Saturday, October 3, 2009

Watching with Scholars

The conference wraps up today - I'll post final thoughts later. Wilmington has been good to us - and it's been a good conference. One of the delights of a popular culture conference is how interdisciplinary it is. Rather than just going to media studies panels, I have choices from panels discussing Shakespeare, the material culture, technology, and so on. The hard part is choosing!

Of course, another key of conferences is having a chance to get feedback on your own work and see what's going on in the field. My panel (which was yesterday) was a very strong one. We had all worked independently, but had bridges for the other speakers, so it felt very organic and unified. Not all panels have that - especially when the speakers haven't met and are preparing in a vacuum, as it were. And (naturally) many presentations are of works in progress - mine changed a good bit from the proposal to the presentation, due to time. But I had one nugget of information that seems to be my shiny new unique contribution to the readings of Dollhouse and I've been asked to develop that further for publication, which is always a kick. There are some other bits of news, but I need to scurry to catch the final two panels today, so it'll have to wait.
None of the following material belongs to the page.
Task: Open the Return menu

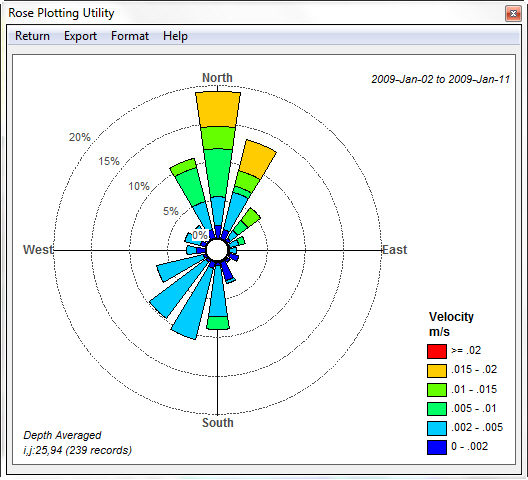Action: tap(32, 36)
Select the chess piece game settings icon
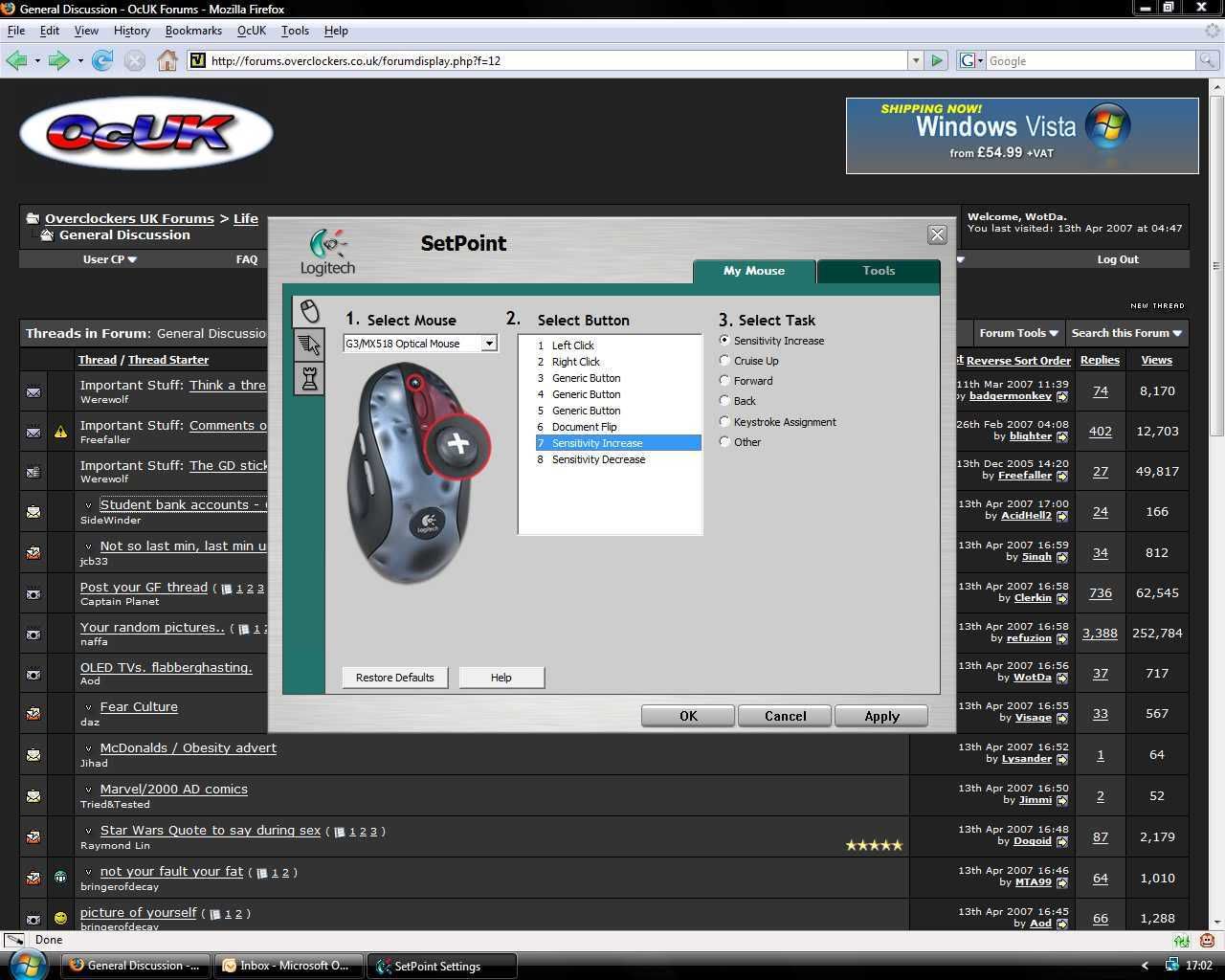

Anyway, a gang of us (what's the collective noun for a group of academics? A dissertation? A theory? Hmm.) gathered after the closing reception and dinner (in the hotel - hardly ever anything to write home about, yet a substantial hit on the credit card. And you wonder why I cook at home most nights) to watch Friday's episode of Dollhouse.

Well.

I hate to say it, but it felt phoned in. There were cliches galore and they weren't being used as ironic commentary. (Lightning storm? Spilled milk? Shiny butcher knife? Really, was all of that necessary?) The core concept was interesting - the maternal instinct is just too strong to be "wiped," even if it was implanted in the first place - but it just didn't hang together for me.

I want to like this show; I really do. And there are glimmers, but so far, they seem more like foxfire luring me deeper into the swamp than glittering Truth. I'll stick with it, but I will continue to point out when the emperor appears to be nekkid.